In this blog, I’ve often focused on the use of media players and cell phones to improve the teaching of teachers and to
improve the learning of students. Admitting, my focus has always been on the use of these devices in a western, mainly North American school setting. However, the use of mobile devices to improve learning is beginning to spread to poor and remote areas of the world as well. The power of media players in to bringing information to poor and remote areas of the world is that little or no technological infrastructure needs to be in place and portable media players are relatively cheap. The One Media Player per Teacher (OMPT) project aims to provide teachers who teach the children of the world’s one billion poorest with media players containing information, PD, training materials and lessons in an attempt to lift poor countries out of poverty through high quality primary education.
As it states on the project’s website:
“The information age has not arrived on a global scale. The Internet revolution has yet to reach billions of the world’s poor. Most of these lack access to computers and live far away from the Internet. Many are illiterate and cannot understand even a simple Web page.
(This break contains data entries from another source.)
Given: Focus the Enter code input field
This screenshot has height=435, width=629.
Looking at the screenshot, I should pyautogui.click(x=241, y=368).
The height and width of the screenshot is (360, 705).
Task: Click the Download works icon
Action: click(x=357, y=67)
Yet, there is hope for the poor.
The information revolution can indeed reach the barely reachable. It can change their lives. For those trapped in poverty, the most valuable data on the Internet may not be Web pages, but rather sounds and images, because audio-visual files can educate even the illiterate.”
Using media players for learning is not a unique idea. After all, that is the central theme of this blog and those of many other educators. However, there is a certain sense of moral imperative in taking the portable media players, filling them with audio and video podcasts, training material and other learning resources and providing them to teachers in poor countries with the aim of improving teaching practices and bring some of the masses of information found on the WWW to the remotest areas of the world. To me, this once again demonstrates the power technology has to connect human beings and to improve the lives even of those who are physically removed from technological infrastructure and are too poor to purchase technology for themselves.